I sometimes look at my mind as a warehouse that has been passed through a blender. Can you picture that? Neither can I, but that’s what I see. I have seen so many films and television shows and have read so many books that my mind has split into two distinct warehouses. The first one is filled with filing cabinets. Each cabinet is a genre or a movie franchise. All of the ideas inside any particular cabinet are kept organized in neat folders. The second one is a vortex of swirling data. Nothing is in place, and ideas smash into other ideas.
|My Mind Is A Blender|
This second warehouse is where the ideas come from. It could be Jurassic Park‘s velociraptors hitting the Martian War Machines from The War of the Worlds. Out of that comes an idea of a squadron of WWII fighter planes “manned” by trained raptors. Weird, yes, but that’s how the process works. Not all of the ideas work well at all, but enough do to keep the vortex at high velocity.
When it comes to creating characters, I take a great deal more care with them than I do a story idea. Stories are made up of characters who are in situations they must get out of somehow. Without characters, you only have situations and challenges without someone to grapple with them. For me, characters come in different layers. Each layer is important, and they are all tied together. One cannot be separated from any of the others.
|Each Layer Is Important To The Others|
Here are some of the layers I use to create a character. Put as many of these things into your story and give your people’s existence some reality.
Prior Life. Their Back Story in other words.
Friends, Enemies and Relatives.
Eccentricities, Habits and Nits.
Real Life Dialogue, Idioms and Catch Phrases.
Believability, Honor and A Sense Of Humor.
Fears, Beliefs and Superstitions.
Speech Patterns, Tics and Accents.
Goals, Dreams and Ambitions.
Curiosity, Interests and Dislikes.
John Pentgram. He started as a college assignment. I had to write a short story for my Creative Writing Final. The class received the assignment on Day Two of the class. I began to write down ideas, and found they were all terrible.
Then, one evening, I saw an old episode of Get Smart. In it, Maxwell Smart discovered that the enemy spy he had been chasing could not be caught because he’s a vampire. That created a spark in my mind. What if I created a detective who has been bitten by a werewolf? Better yet what if he could control his werewolf urges and use his gift to solve crimes?

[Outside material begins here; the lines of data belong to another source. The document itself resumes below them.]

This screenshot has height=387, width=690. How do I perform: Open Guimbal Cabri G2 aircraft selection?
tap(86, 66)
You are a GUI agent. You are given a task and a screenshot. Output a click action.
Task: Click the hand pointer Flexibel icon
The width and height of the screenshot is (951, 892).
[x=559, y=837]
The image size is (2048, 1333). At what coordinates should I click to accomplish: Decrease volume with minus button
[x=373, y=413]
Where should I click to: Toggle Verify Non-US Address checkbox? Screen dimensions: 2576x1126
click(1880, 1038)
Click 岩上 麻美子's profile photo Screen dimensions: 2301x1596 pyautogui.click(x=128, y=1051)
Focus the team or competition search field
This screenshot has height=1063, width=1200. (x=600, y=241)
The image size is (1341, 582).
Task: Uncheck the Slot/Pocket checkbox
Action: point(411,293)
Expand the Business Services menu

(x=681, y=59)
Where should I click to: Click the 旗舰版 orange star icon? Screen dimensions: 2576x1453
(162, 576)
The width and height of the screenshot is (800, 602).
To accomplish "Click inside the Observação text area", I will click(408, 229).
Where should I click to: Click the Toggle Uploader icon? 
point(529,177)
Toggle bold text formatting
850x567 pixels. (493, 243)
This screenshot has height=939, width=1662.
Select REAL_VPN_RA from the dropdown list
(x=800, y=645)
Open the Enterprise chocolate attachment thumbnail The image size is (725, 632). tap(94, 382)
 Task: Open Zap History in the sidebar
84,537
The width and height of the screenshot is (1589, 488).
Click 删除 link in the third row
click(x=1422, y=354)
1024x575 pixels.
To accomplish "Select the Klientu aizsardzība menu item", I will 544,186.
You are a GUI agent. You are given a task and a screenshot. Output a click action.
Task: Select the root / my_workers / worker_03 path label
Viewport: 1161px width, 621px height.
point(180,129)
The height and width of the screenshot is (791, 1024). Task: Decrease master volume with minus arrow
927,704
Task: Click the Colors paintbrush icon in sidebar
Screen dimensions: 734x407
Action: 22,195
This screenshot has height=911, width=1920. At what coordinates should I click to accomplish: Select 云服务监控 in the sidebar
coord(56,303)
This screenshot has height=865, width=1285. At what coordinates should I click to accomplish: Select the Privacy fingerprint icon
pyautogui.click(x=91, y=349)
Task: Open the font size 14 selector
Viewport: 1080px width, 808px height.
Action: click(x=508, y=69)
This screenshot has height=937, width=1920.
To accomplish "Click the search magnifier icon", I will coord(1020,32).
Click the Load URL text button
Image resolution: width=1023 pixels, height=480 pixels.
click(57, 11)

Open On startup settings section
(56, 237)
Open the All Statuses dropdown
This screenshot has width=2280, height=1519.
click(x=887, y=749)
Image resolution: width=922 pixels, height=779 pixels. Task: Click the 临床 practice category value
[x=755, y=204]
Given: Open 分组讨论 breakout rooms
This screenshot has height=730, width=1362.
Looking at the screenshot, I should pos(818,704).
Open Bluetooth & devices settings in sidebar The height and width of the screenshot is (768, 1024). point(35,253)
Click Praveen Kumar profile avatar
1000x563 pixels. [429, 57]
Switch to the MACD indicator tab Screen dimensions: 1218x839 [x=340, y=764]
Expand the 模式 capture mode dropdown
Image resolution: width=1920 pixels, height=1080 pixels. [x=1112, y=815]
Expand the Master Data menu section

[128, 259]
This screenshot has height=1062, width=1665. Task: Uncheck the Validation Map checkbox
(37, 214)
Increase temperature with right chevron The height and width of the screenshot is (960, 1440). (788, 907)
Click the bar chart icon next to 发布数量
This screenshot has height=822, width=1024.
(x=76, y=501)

The result became Nigh Of Fate, the story all of the other Pentgram stories revolved around. I now have a set of stories that take place before he gets bitten by the werewolf, and a set of stories taking place after he’s been bitten.
|Are You Afraid Of The Dark?|
Surela of Valtoor. My friend Michael ran a D & D campaign for many years. I couldn’t play but I helped him come up with traps, creatures and impossible situations for his characters. One day, I came up with a character who had influence over cats and gravity. Michael thought I had the potential for a new set of gods and influences they give to mortals.
The next morning, I woke up with an idea about a female thief on a mission to steal a treasure that had never been stolen from an empty town that would not let you leave. I sat down and wrote the name Surela on the paper. Where the name came from I still have no idea. Writing their name down gave me the entire story, including her 5 inch tall, friend Lim and her Entallic horse.
Surela’s entire world revealed itself in the next two stories. With the details of the God Shards clarified, the rest of the world and its history unfolded in the next six months. I wrote with a speed I had never experienced before or since. As a result, I had over 100 pages of background material, from coinage to religions to maps.
|The Land Of Variema|
Franklin Adams. Suppose the Frankenstein’s monster survived his arctic adventure? Suppose he went west and wound up in Canada? Suppose he became a fur trapper and saved all of his money until he could move to the U.S.? Suppose his scars faded until they were gone, yet he remained un-aging?
Cut to the present day. Adams is a private detective living in the Midwood section of Brooklyn. With over 200 years of knowledge and wisdom, he is used by the Police to help solve crimes they deem unsolvable. No one knows who he really is, until 12-year-old Rochelle Horowitz put the dozens of stray pieces of Adams’ life together. She becomes one of his apprentices and the only one who knows his secret.
Ryan Dacalos. In the year 2227, Ryan is hired to steal the Khurlu, the largest diamond ever found. It is in a secure box on Mars, which is forbidden to any visitors by the Uni-World Council. The money he is offered is too good to pass up and Ryan takes the job. He is immediately set upon by someone who doesn’t want him to get the diamond.
This story all stems from an off-hand remark from my friend Michael. One day, he happened to be talking about the planet Mars. In the middle of the conversation, he said something about the “Great Martian Terra-Form Disaster.” The story instantly hit me.
What if there was a disaster directly caused by efforts to terra-form Mars? What if the governments of the solar system decreed that Mars was now off-limits due to the anticipated destruction of the Martian Eco-system? What if the colonies already established on Mars were given 24 hours to evacuate forever, and some important things were left behind?
All of these details hit me at once, including the character who became Ryan Dacalos, psychic thief and obtainer of lost objects. His friends, Burke and Astra, came later in the day as I wrote down the details as they hit me. These people and the various settings were all in place within the week.
I chose to write the book in the First Person, something I had never done before. That new aspect of writing proved to be no problem for me. I wrote Ryan as if he were actually living the adventure as I wrote it. This gave the story a real immediacy that I liked.
People are just people, and these individuals you have been introduced to are members of their community. They just have jobs that are a lot different than yours or mine.